Note \int {\frac  {x\,dx}{{\sqrt  {3-2x-x^{2}}}}}=\int {\frac  {x\,dx}{{\sqrt  {4-(x+1)^{2}}}}}. Now make the trigonometric substitution x+1=2\sin \theta \,, so that dx=2\cos \theta \,d\theta \, and x=2\sin \theta -1\,. Then,

\int {\frac  {x\,dx}{{\sqrt  {4-(x+1)^{2}}}}} =\int {\frac  {(2\sin \theta -1)2\cos \theta \,d\theta }{{\sqrt  {4-4\sin ^{2}\theta }}}}
=\int {\frac  {(2\sin \theta -1)2\cos \theta \,d\theta }{{\sqrt  {4\cos ^{2}\theta }}}}
=\int (2\sin \theta -1)d\theta =-2\cos \theta -\theta +C.

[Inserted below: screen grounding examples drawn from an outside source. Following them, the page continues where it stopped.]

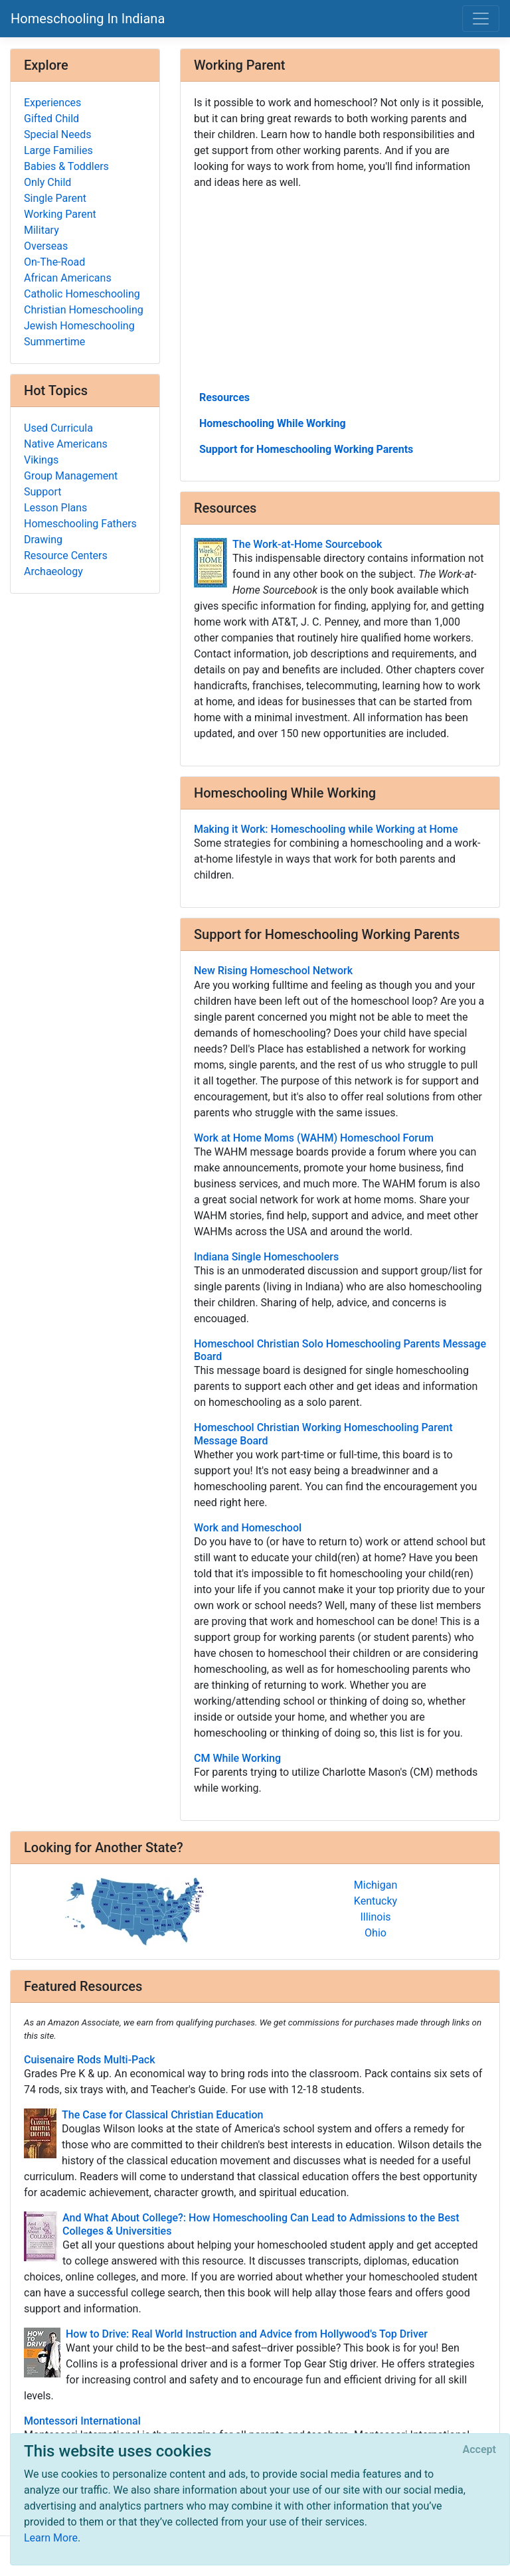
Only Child (47, 182)
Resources (224, 397)
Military (41, 230)
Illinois (375, 1917)
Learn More (51, 2538)
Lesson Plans (55, 507)
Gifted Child (51, 118)
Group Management (71, 476)
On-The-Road (54, 262)
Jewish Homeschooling (79, 325)
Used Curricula (58, 428)
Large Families (58, 150)
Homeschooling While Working (272, 423)
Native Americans (66, 444)
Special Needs (57, 134)
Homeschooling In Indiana (88, 19)
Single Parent (55, 198)
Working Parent (60, 214)
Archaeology (53, 571)
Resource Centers (66, 555)
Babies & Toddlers (66, 166)
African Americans (68, 278)
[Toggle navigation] (480, 18)
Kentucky (375, 1901)
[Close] (479, 2450)
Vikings (41, 460)
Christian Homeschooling (83, 309)
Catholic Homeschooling (82, 294)
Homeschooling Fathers (80, 523)
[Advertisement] (340, 289)
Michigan (375, 1885)
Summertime (54, 341)
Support (42, 491)
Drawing (43, 539)
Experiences (52, 102)
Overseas (46, 246)
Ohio (375, 1933)
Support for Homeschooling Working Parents (306, 449)
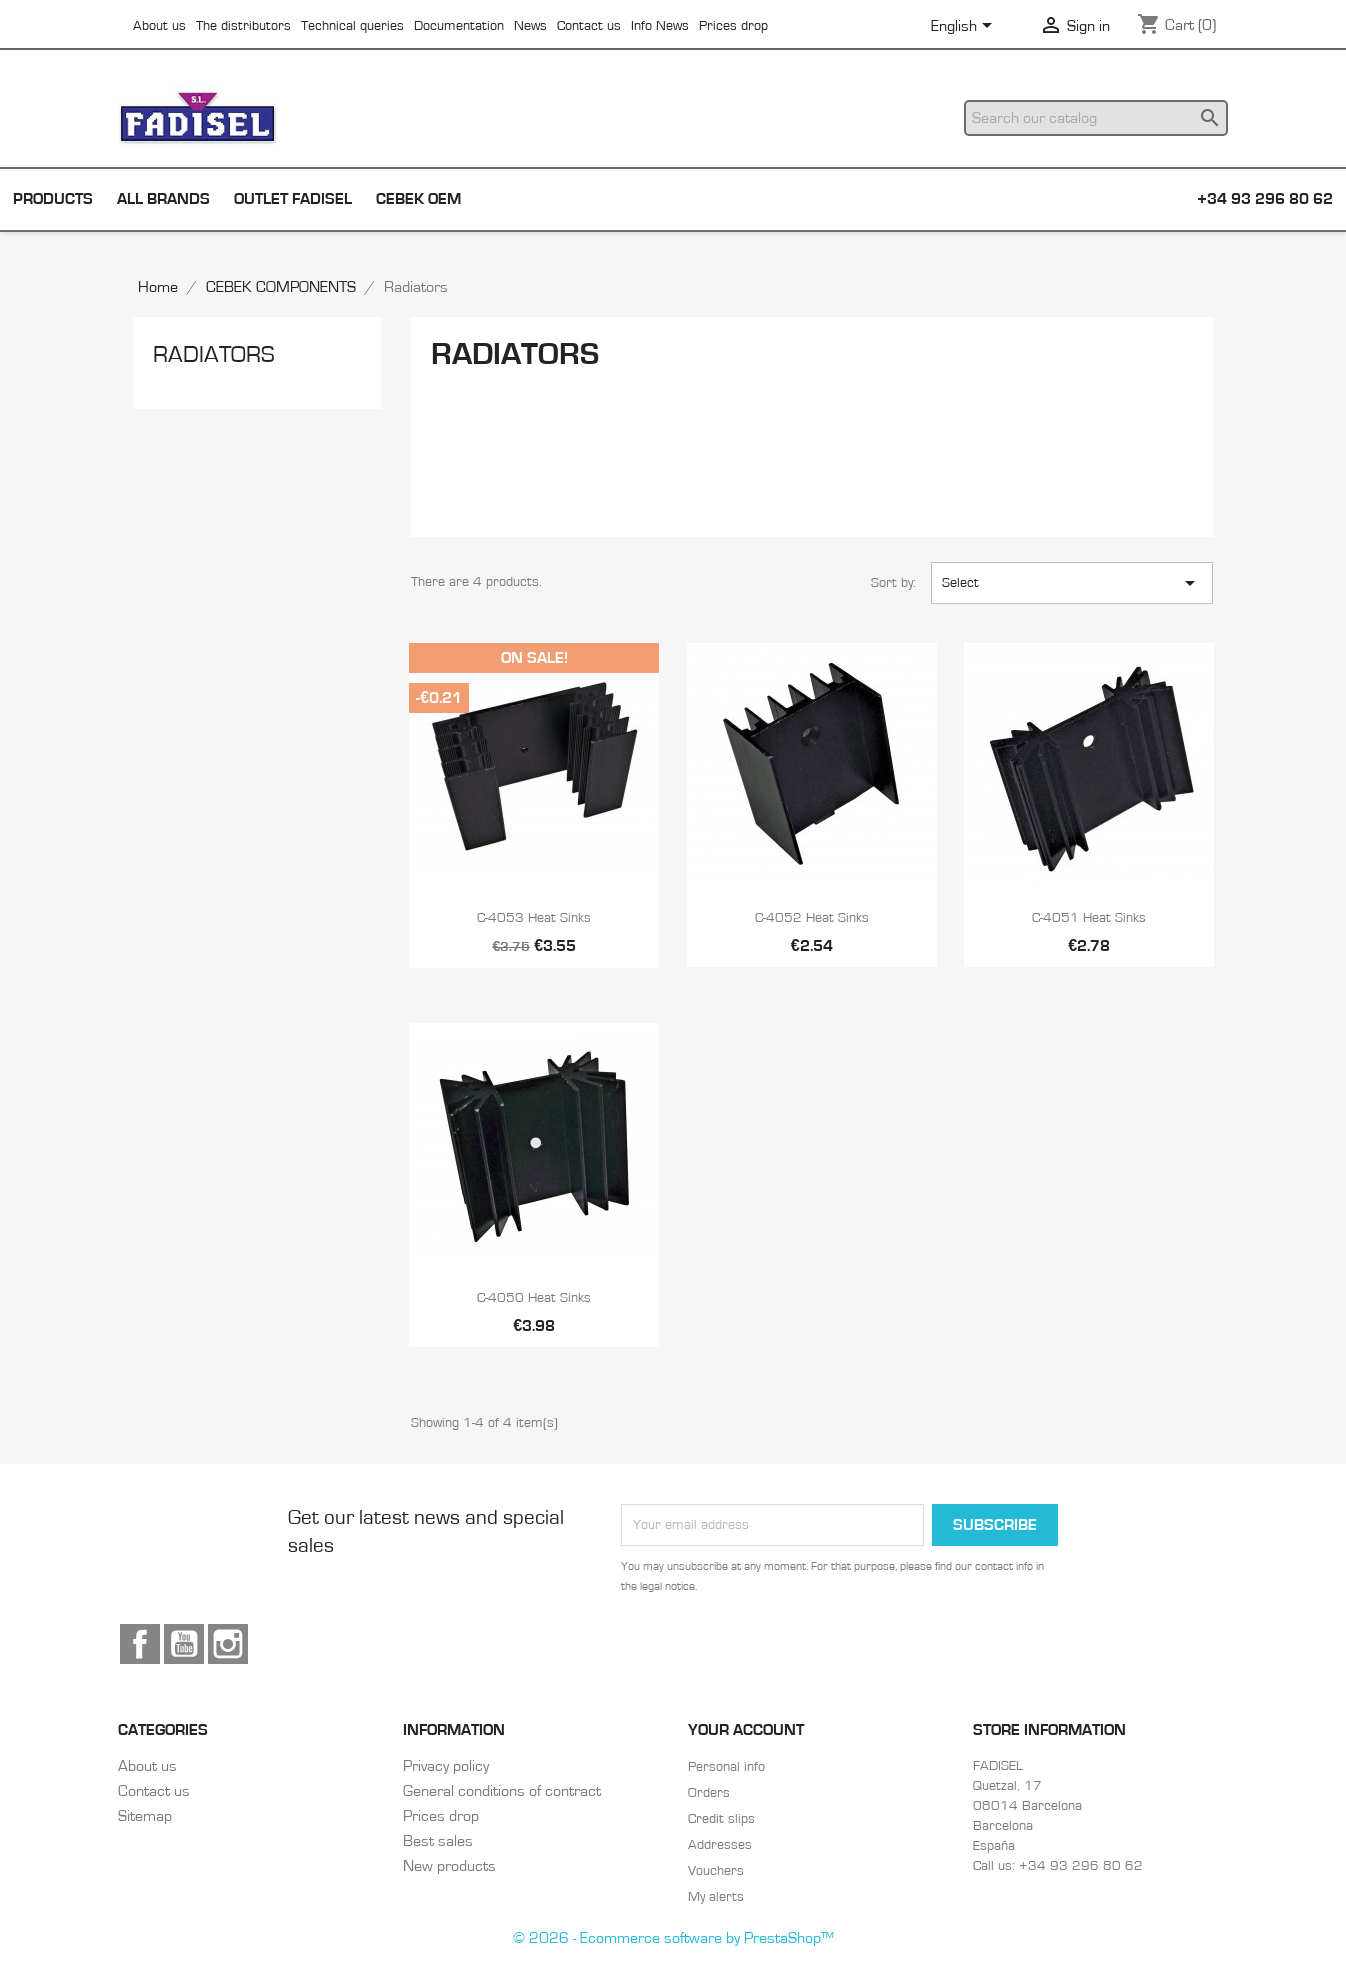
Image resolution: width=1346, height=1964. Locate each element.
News (530, 26)
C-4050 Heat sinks (534, 1298)
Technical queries (352, 26)
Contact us (589, 26)
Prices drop (733, 26)
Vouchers (716, 1871)
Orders (709, 1793)
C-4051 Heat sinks (1089, 918)
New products (449, 1866)
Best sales (438, 1841)
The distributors (243, 26)
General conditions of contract (502, 1791)
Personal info (726, 1767)
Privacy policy (446, 1766)
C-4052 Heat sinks (812, 918)
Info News (660, 26)
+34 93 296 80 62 (1265, 199)
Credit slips (721, 1819)
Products (53, 199)
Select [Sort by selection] (1072, 583)
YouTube (184, 1644)
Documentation (459, 26)
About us (159, 26)
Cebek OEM (418, 199)
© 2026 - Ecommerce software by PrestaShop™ (673, 1938)
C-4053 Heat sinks (534, 918)
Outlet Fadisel (293, 199)
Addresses (720, 1845)
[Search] (1096, 118)
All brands (163, 199)
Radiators (213, 355)
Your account (746, 1730)
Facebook (140, 1644)
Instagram (228, 1644)
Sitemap (145, 1816)
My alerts (716, 1897)
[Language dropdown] (965, 27)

Now, if {\frac  {x+1}{2}}=\sin \theta , it can be shown that \cos \theta ={\frac  {{\sqrt  {3-2x-x^{2}}}}{2}} and \theta =\arcsin \left({\frac  {x+1}{2}}\right), so

\int {\frac  {x\,dx}{{\sqrt  {3-2x-x^{2}}}}}=-\arcsin \left({\frac  {x+1}{2}}\right)-{\sqrt  {3-2x-x^{2}}}+C.